The girl’s gaze, fixed wistfully on the leafy treetops above her, suddenly dropped to earth. A man’s figure was stumbling along the little path which led diagonally from the back of the Birch premises through a gateway and off toward a back street, the route by which Lanse was accustomed to take an inconspicuous short cut toward the locomotive shops, by the river.
For an instant, only the similarity of the figure to Lanse’s struck her, for the wavering walk and bandaged head, with hand pressed to the forehead, did not suggest her brother. At the next instant the man lifted a white face, and Charlotte gave a startled cry as she saw that it was John Lansing himself, in a sorry plight.
She ran to him. His head was clumsily tied up in a soiled cloth, which the blood was beginning to stain. As she put her arm about him he smiled wanly down at her, murmuring, “Thought I couldn’t make it—glad I have. No—not the house—Doctor’s office. Don’t want to scare Celia. It’s nothing.”
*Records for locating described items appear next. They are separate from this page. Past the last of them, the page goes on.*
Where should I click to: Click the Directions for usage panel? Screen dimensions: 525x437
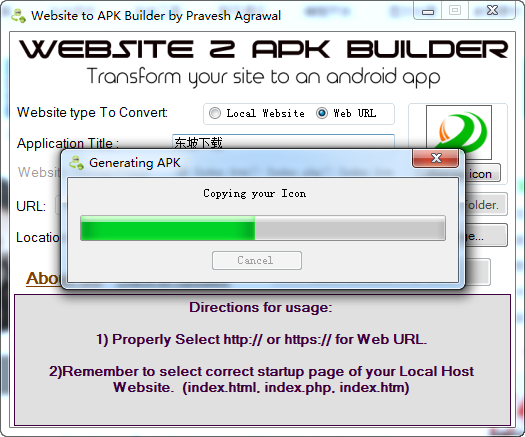pos(262,360)
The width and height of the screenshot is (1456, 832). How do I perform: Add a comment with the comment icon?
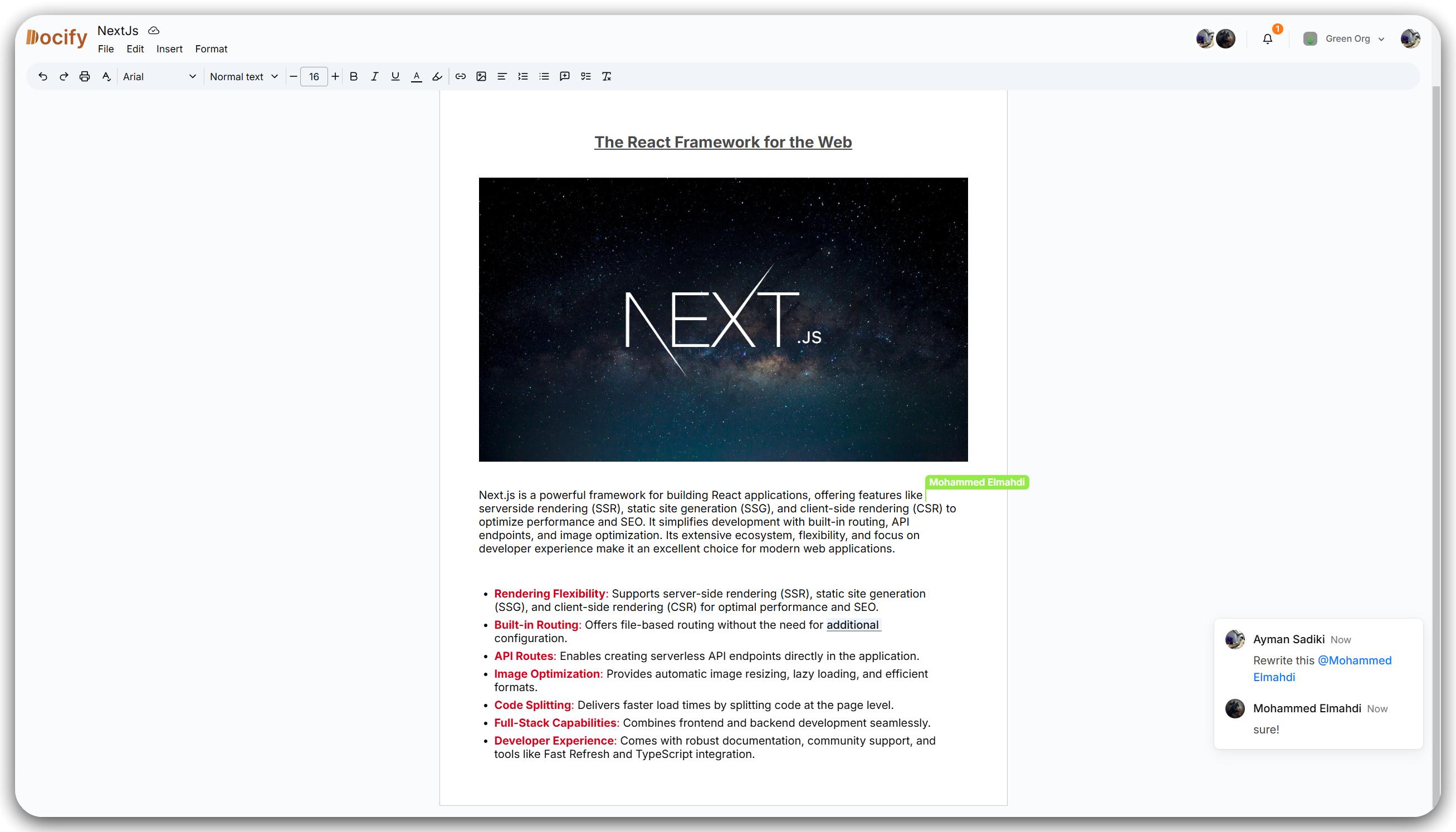click(x=565, y=76)
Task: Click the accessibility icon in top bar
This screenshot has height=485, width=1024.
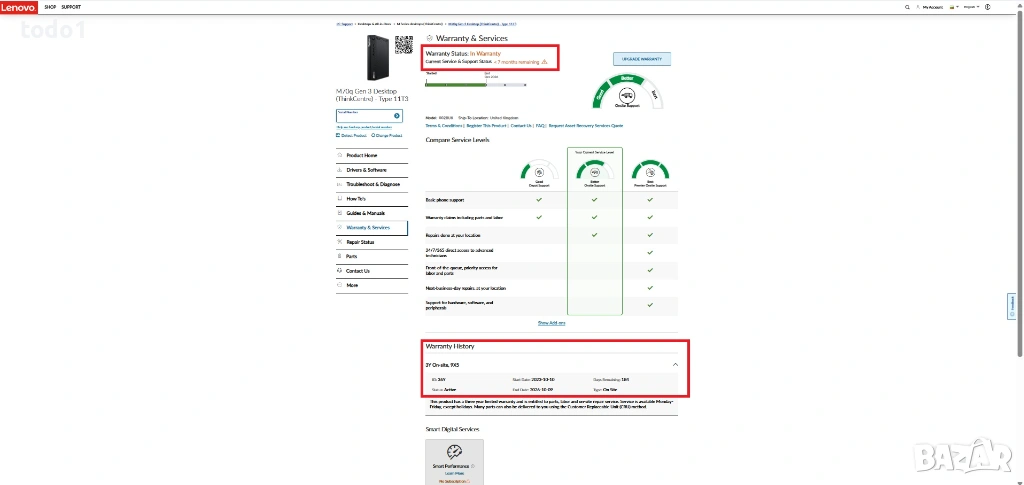Action: point(988,7)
It might be nothing, but he was leaning heavily on his sister’s strong young shoulder as they crossed the threshold of Doctor Churchill’s little office, Charlotte having flung open the door without waiting to ring. Nobody was there.
“No, don’t try to sit up in a chair. Here, lie down on the couch,” she insisted, and Lanse yielded, none too soon. His face had lost all colour by the time he had stretched his tall form on the wide leather couch which stood ready for just such occupants.
Charlotte went back to the door and rang the bell; then, as nobody appeared, she explored the lower part of the house for Mrs. Fields in vain.
Returning, she caught sight for the first time of a little memorandum on the doctor’s desk: “Out. Return 10:30 A.M.” She glanced at the clock. It was exactly quarter past ten.
She studied her brother’s face anxiously. The stain upon the cloth was rapidly growing larger. She was sure he ought not to lie there with the bleeding unchecked. She went to the door of the small private office; her eyes fell upon a package labeled “Absorbent Cotton.” She opened it, pulled out a handful, and went back to her brother.
She lifted the cloth from his head, and saw a long, uneven gash, from which the blood was freely oozing. Taking two rolls of cotton, she laid one on each side of the wound, forcing the edges together. After a little experimenting she found that by holding her cotton very firmly and pressing in a certain way, the flow of the blood was almost completely checked.
“Does that hurt?” she asked Lanse. He nodded without speaking, but she did not lighten her pressure. She saw that he was very faint.
“I’m sorry it hurts you, dear,” she said, “but it stops the blood when I press this way, and I’m sure that’s better for you. The doctor will be here soon, and I think I’d better hold it till he comes.”
Lanse nodded again, his brows contracting with pain, not only from the pressure upon the wound, but from the reaction from the blow which had caused it.